Vos réactions
Pitié pour les immigrants
Imaginez-vous que pour une raison quelconque vous allez vivre au Portugal.
Vous prenez des cours de portugais et vous avez relativement de bons résultats. Vous lisez des livres et revue en portuguais que vous comprenez très très bien. Vous allez donc au Portugal et dès vos premières occasions de parler la langue, vous vous appercevez que vous ne comprenez pas LA MOITIÉ des mots que les portuguais utilisent!! Quand vous cherchez dans votre dictionnaire , vous ne trouvez pas les mots que vous entendez!!! Diable!
Vous finissez par rencontrer un portuguais qui parle comme vous l'avez appris, et celui ci vous explique que en effet la moitié de mots utilisés par les portugais en général ne sont pas dans les dictionnaires....Si la moitié des mots utilisés ne sont pas dans la langue officielle qu'est le portuguais, peut-on encore appeler ça du portuguais? Ou un dialecte dérivé du portuguais qui pour des raisons historiques est devenu la norme, même si on enseigne encore officiellement la langue officielle dans les écoles.?
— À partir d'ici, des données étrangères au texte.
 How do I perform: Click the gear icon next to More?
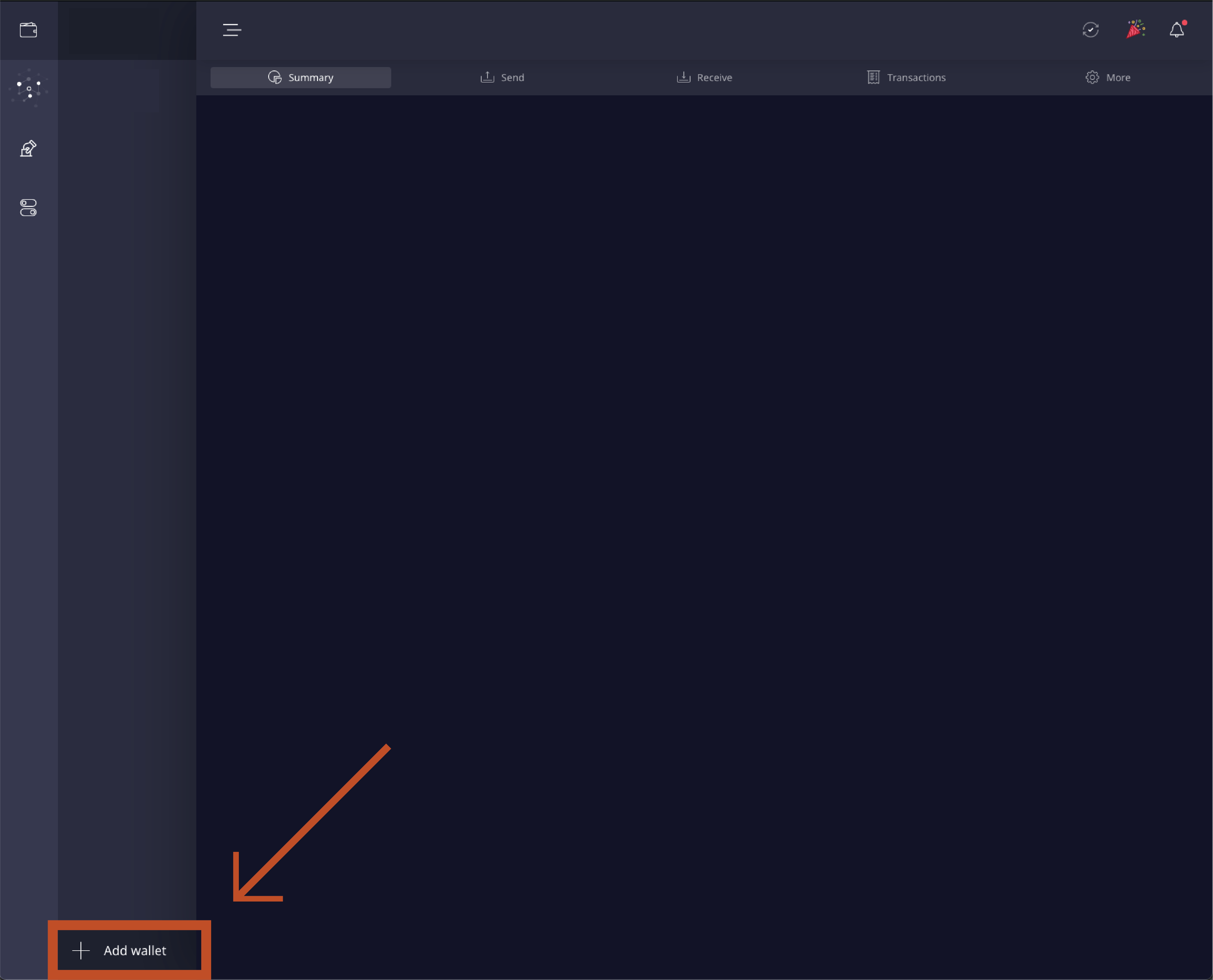click(1092, 77)
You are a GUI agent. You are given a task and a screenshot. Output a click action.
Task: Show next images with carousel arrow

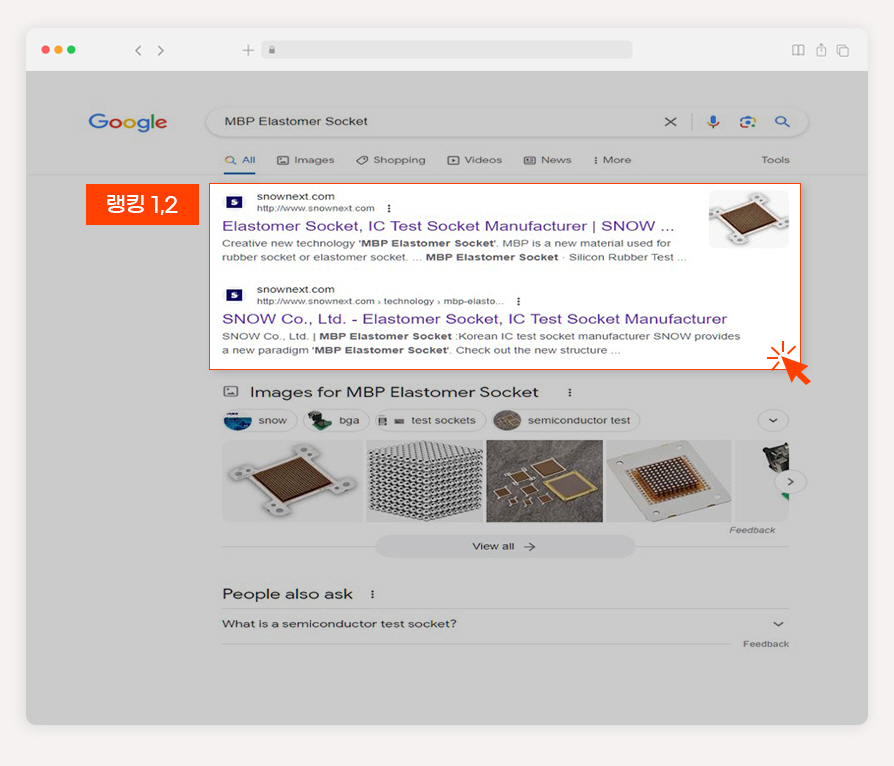click(790, 481)
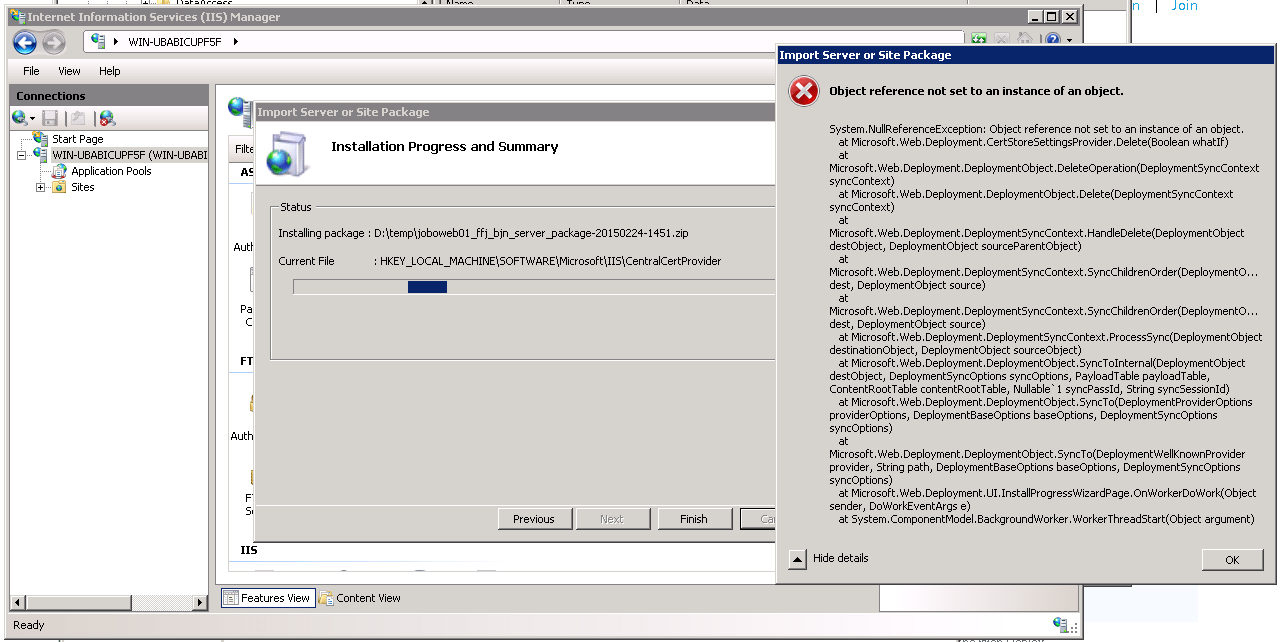Create a new connection in the Connections panel
The width and height of the screenshot is (1288, 642).
pos(17,117)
Imaginez maintenant un immigrant nous entendant parler. Quand il entend des
phrases comme « oussé kalé » et qu'il cherche dans tous les dictionnaires pour ne ..rien trouver, il est tout mêlé. Et quand on lui dit que c'est la version québécoise de « ou est-elle », il réalise que les québecois ne parlent pas vraiment le « français » et que aucun
livre ne peut leur apprendre le québécois!!! L'humoriste « Mbhara » a pris des mois à nous comprendre lorsqu'il est arrivé du Rouanda ou l'on parle le vrai français.
Pour que les immigrants parlent le québécois, il faudrait leur apprendre le québécois. Leur dire que nous écrivons et lisons en français, mais parlons en québécois.
Il faudrait leur montrer ET le français, ET la langue parlée québécoise qui est totalement différente et n'est référenciée dans aucun volume!!!
Quand l'immigrant apprends aussi l'anglais, il réalise que la langue parlée est elle presque pareille à celle écrite. De plus l'anglais est une langue permettant de communiquer avec plus de gens à travers le monde. Alors le choix devient clair entre apprendre l'anglais et apprendre le francais écrit ET le québecois parlé que PERSONNE n'enseigne et qui est sous-titrée dans la francophonie.
Si on veut que les immigrés apprennent notre langue, il faut en plus de leur enseigner le français (notre langue écrite), leur enseigner le québécois( notre langue parlée.). Car, soyons réalistes, les québécois ne parleront jamais français. et nos films continueront d'être sous-titrés dans la francophonie. Seuls ceux qui ont appris le québécois peuvent nous comprendre. On devrait donc informer les immigrés que si ils veulent s'assimiler aux québécois, ils devront étudier le français à l'école mais aussi apprendre notre langue parlée « le québécois » et que cet apprentissage ne sera appuyé par aucun livre ou théorie.
Ce fut facile pour nous qui furent élevé en parlant québecois, mais ayons pitié des pauvres immigrants qui ne peuvent toujours deviner notre langue parlée et qui n'ont aucun manuel pour les aider à comprendre tous ces « kessé qui fait », « oussé kalé »....
qui forment 50% de notre langue parlée.